The VN Index has risen 0.3 percent this quarter, the only advance among Asian benchmark indexes tracked by Bloomberg, as consumer-price gains slowed and the central bank cut its repurchase rate in July after nine consecutive increases. The government is aiming for gross domestic product growth of 6.5 percent and inflation of less than 10 percent next year, it said in separate statements in June.
The stock gauge has tumbled 10 percent this year as inflation accelerated to the fastest pace among 17 Asian economies tracked by Bloomberg. Shares on the index traded as low as 8.9 times estimated earnings in the week ended Aug. 12, the lowest since March 27, 2009, when the gauge began a seven- month rally and more than doubled to a peak of 624.10 in October that year.
Growth slowed in the first three quarters of 2011 after the government pushed up borrowing costs earlier this year in a bid to curb price gains. For the nine months through September, the economy expanded 5.76 percent, down from 6.54 percent in the first three quarters of 2010, according to General Statistics Office figures released on Sept. 24.

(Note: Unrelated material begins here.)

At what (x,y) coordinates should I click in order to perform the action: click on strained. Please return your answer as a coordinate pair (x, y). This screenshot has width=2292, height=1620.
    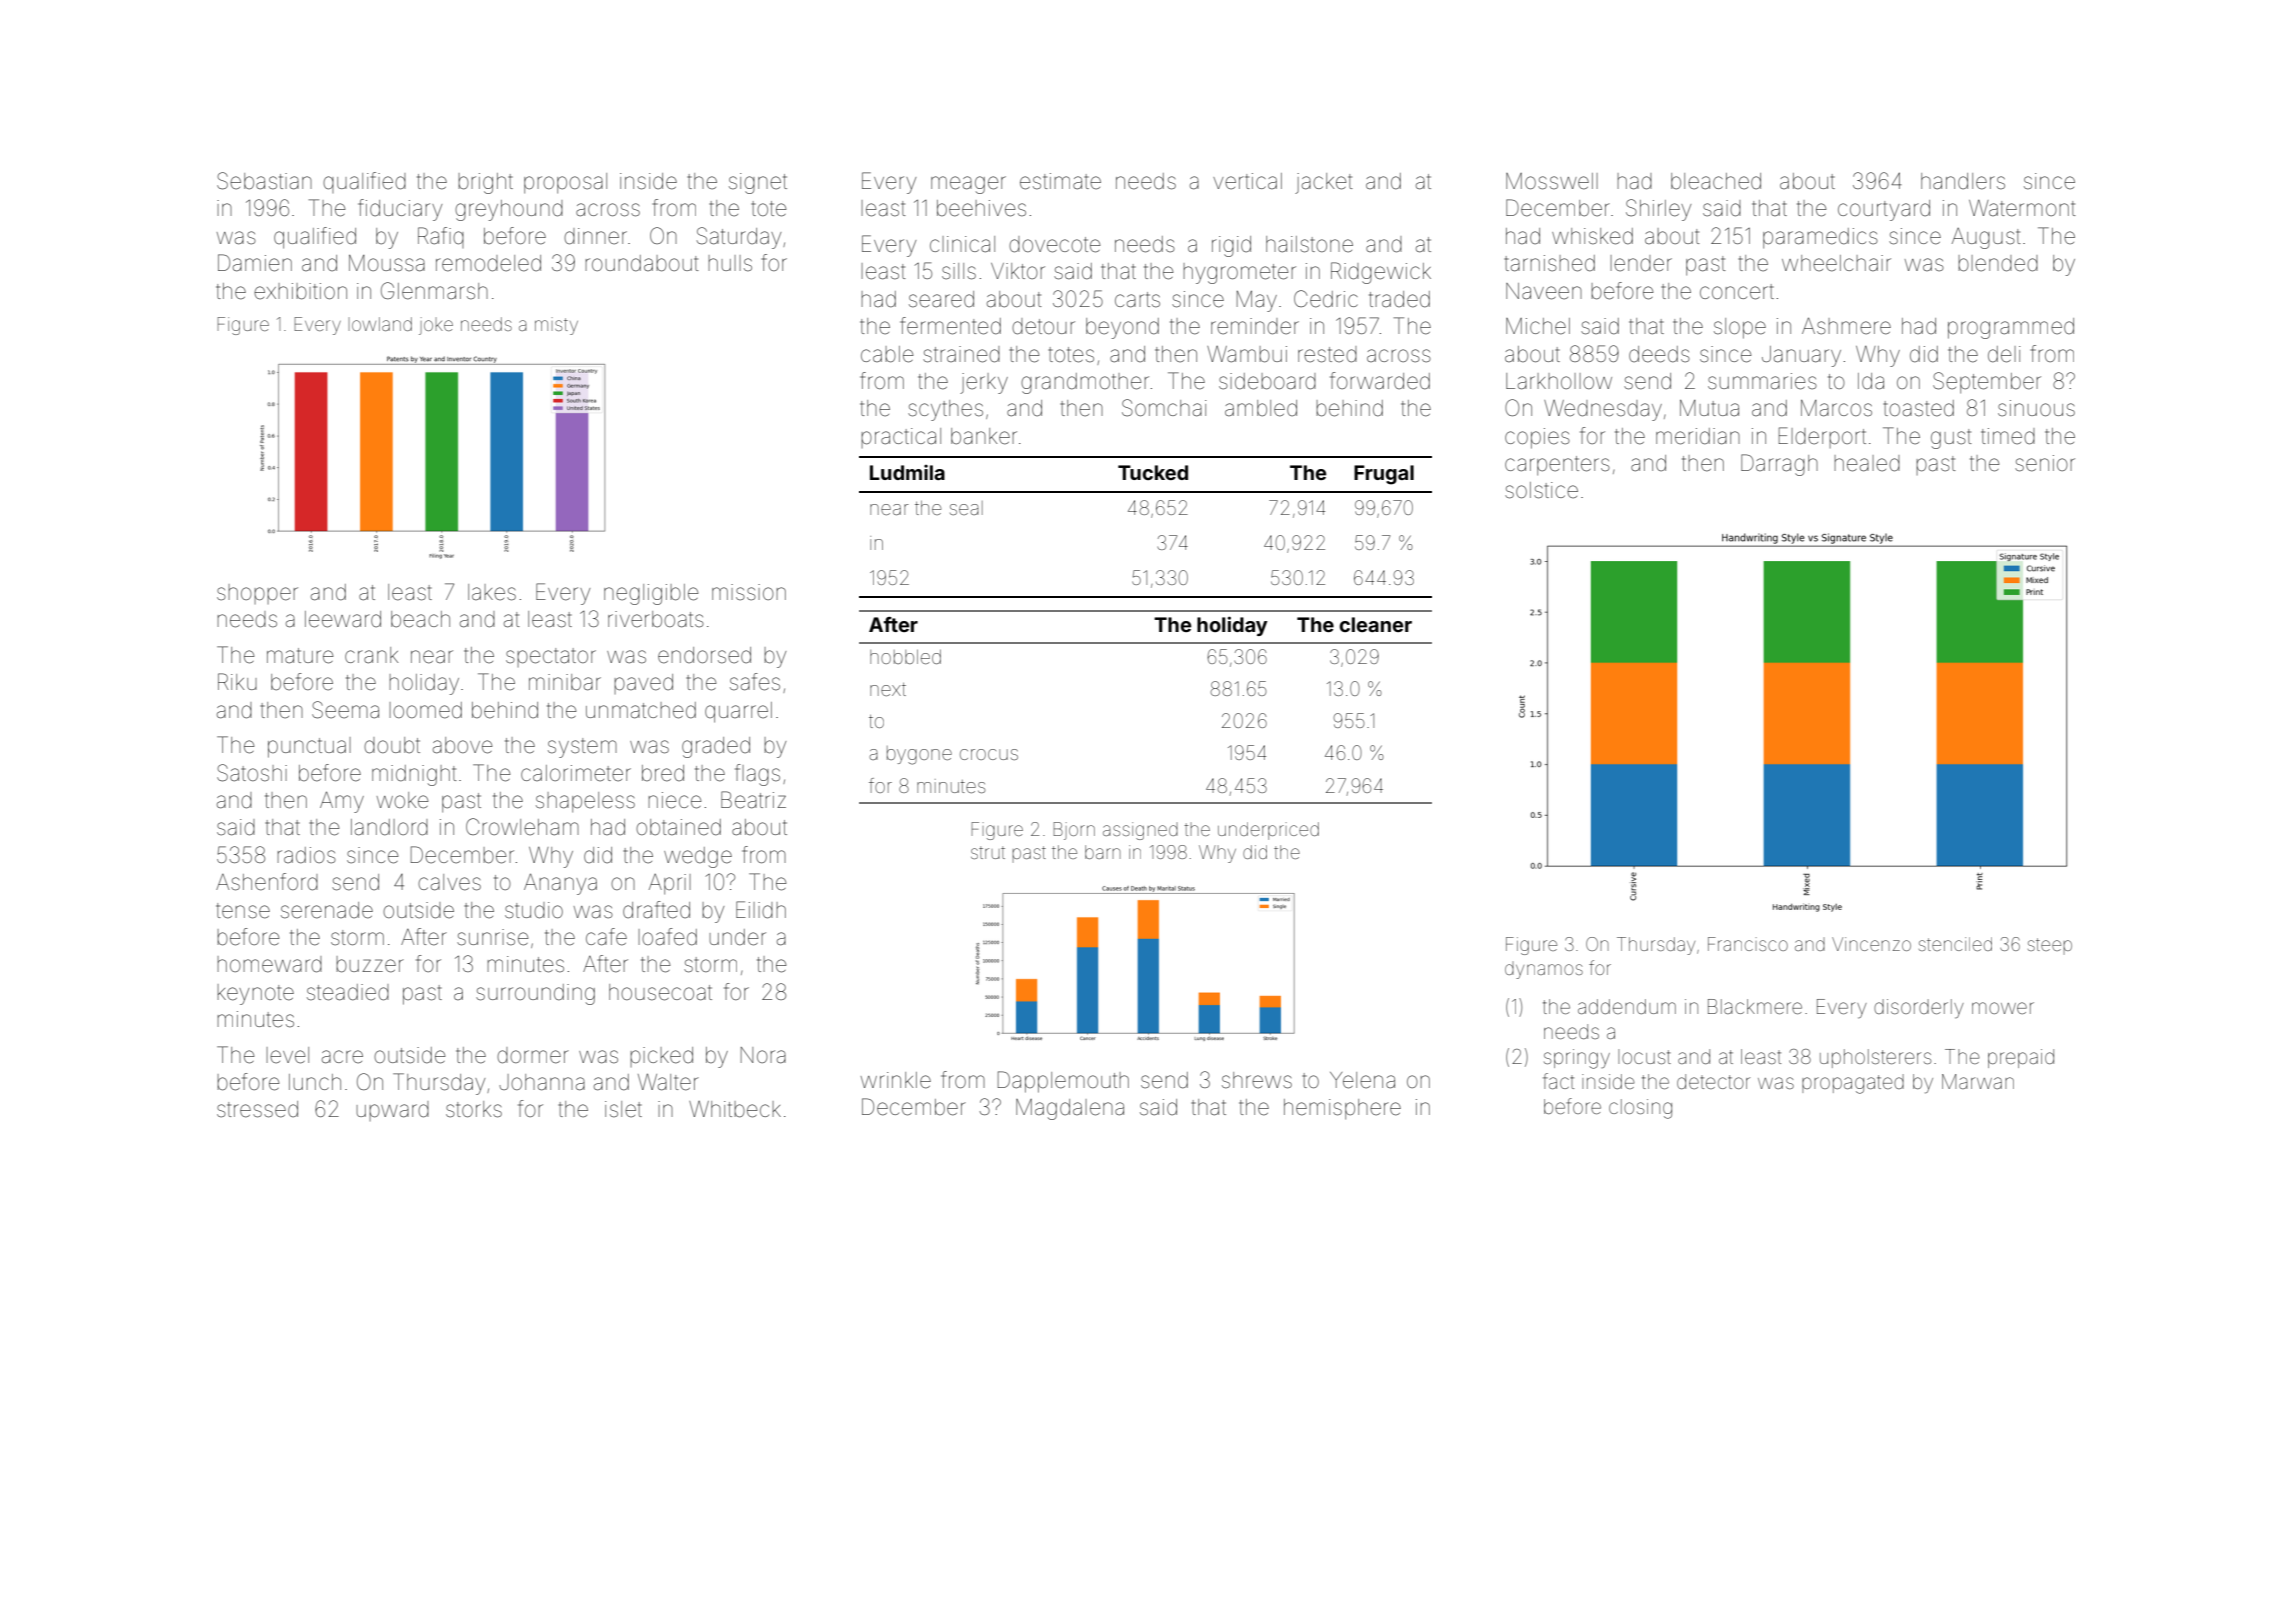
    Looking at the image, I should click on (961, 354).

“It seems that the situation can’t be worse, and we actually have seen that cash flow into the stock market has improved,” Hao said. The Ho Chi Minh Stock Exchange is the second-smallest of 16 in Asia-Pacific tracked by Bloomberg, and more than 14 times smaller by market capitalization than Southeast Asia’s largest exchange in Singapore.

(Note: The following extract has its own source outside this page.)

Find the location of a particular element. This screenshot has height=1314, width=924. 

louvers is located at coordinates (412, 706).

The State Bank of Vietnam has increased the repurchase, refinancing and discount rates to stem credit growth and slow inflation. The central bank raised the repurchase rate in nine steps from 7 percent at the start of November last year to 15 percent in May 2011, before cutting it in July to 14 percent.
Consumer prices climbed 22.42 percent in September from a year earlier, easing from a 23.02 percent gain in August, according to figures released by the General Statistics Office.
Inflation in Vietnam “has been staying at a high level” and “lasting for a long time,” Vu Duc Dam, chairman of the statistics office, said on Sept. 26. The government will “firmly” pursue its tight monetary and fiscal policies until the end of the year, Dam said.
“Monetary policy is a bit tighter, but it also shows the determination of the government in stabilizing the economy,” Hao said.
Hao recommended investors buy stocks of companies in sectors such as construction materials, food and beverage or logistics.